Voulez-vous danser?
Encore une fois, la grande valse électorale est repartie. Les principaux partis politiques sortent leurs plus beaux atours. D’ici le 8 décembre, avec la complicité des médias, ils monopoliseront la piste de danse. Jean, Mario et Pauline vont nous jouer du violon, nous faire la cour. Des promesses par ici, des promesses par là… Rien de trop beau pour séduire l’électorat… «Votez pour nous, tout ira mieux». Hélas, encore une fois, uniquement les élites bourgeoises et les trop nantis seront invités à la fête. Les autres, les victimes des faux pas du capitalisme, les gagne-petit, les licenciés, les sans-emploi, les exclus, seront laissés de côté, oubliés. Comme à l’habitude, on ne leur laissera que des miettes.

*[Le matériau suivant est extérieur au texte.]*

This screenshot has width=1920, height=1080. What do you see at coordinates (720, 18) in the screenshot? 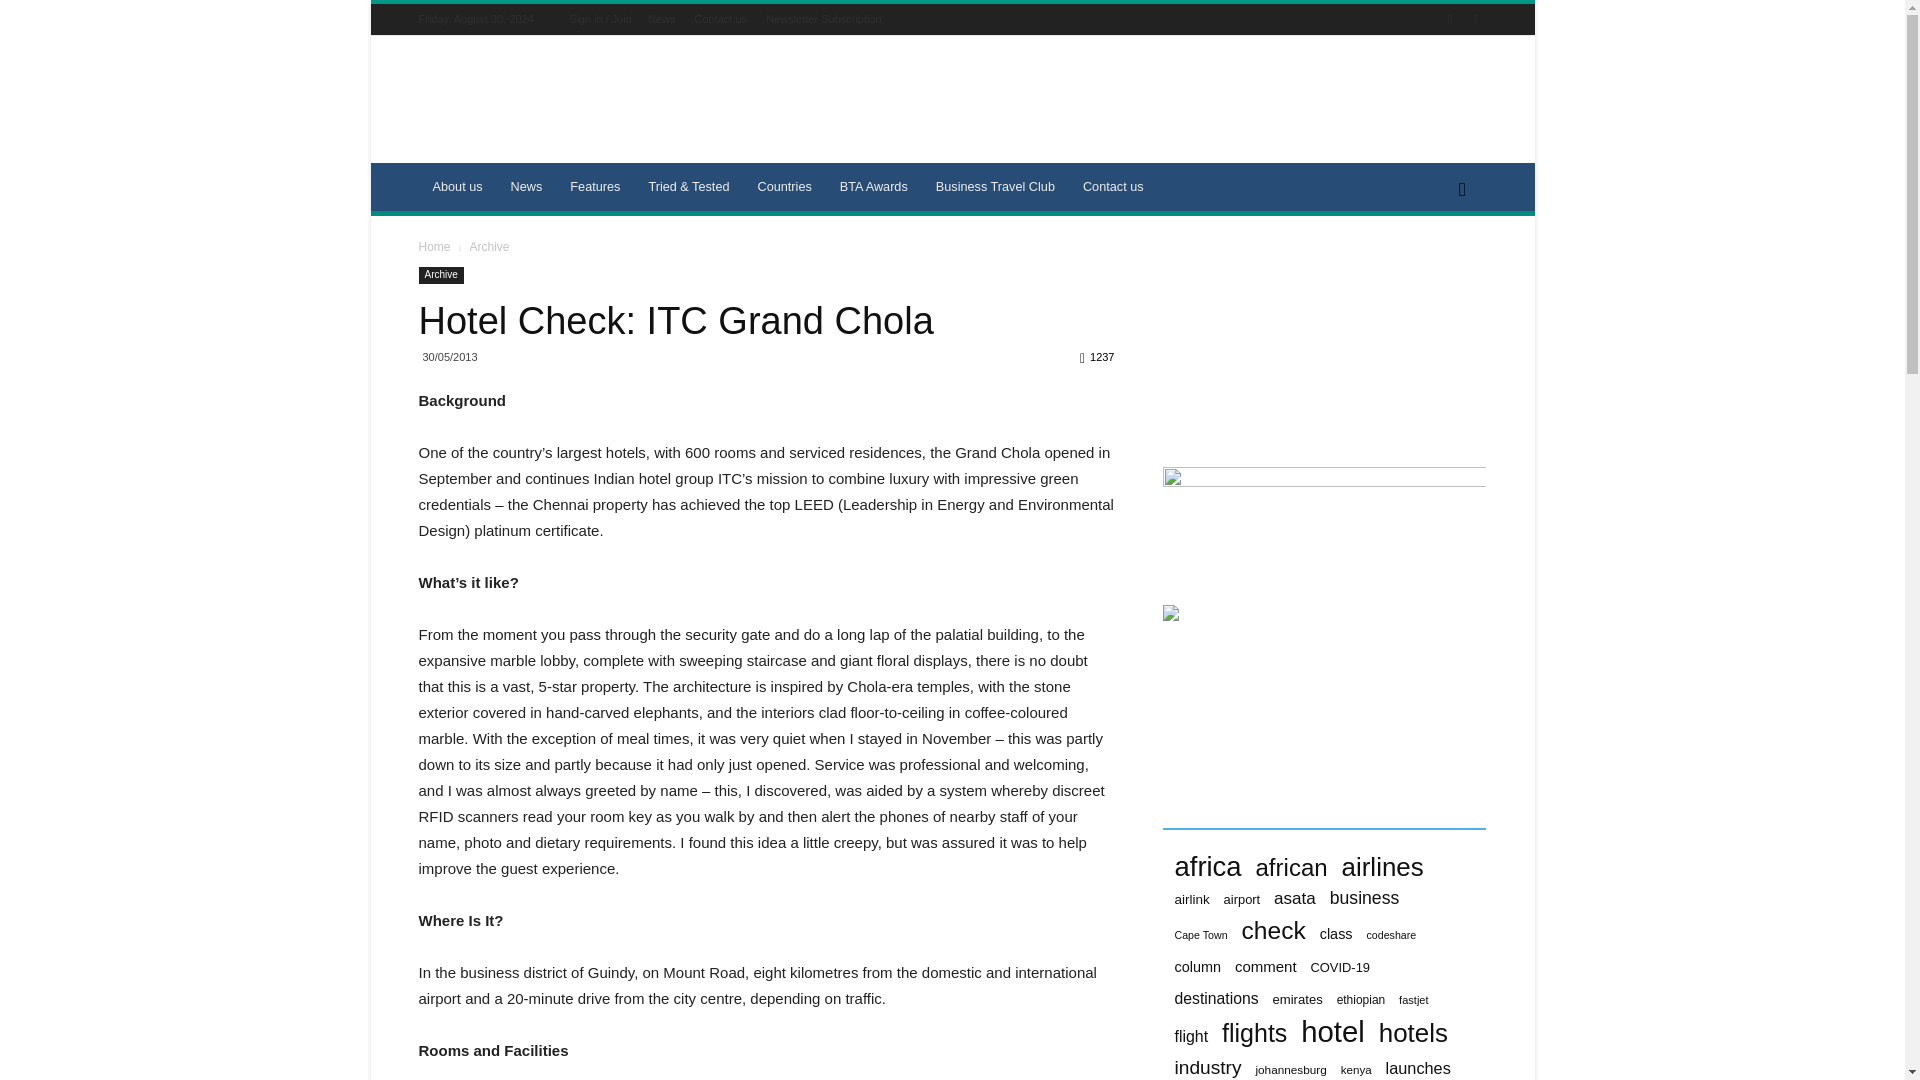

Pendant que certains politiciens dansent un beau grand slow avec les banquiers et les patrons, dans nos quartiers, trop de gens vivent dans l’insécurité et dans la pauvreté. Le coût de la vie augmente. Le revenu des pauvres stagne ou diminue. La précarité de l’emploi est maintenant la norme. Les personnes qui travaillent au salaire minimum ont un revenu bien en deçà du seuil de pauvreté. Celles qui sont sans emploi sont condamnées à vivre dans la misère.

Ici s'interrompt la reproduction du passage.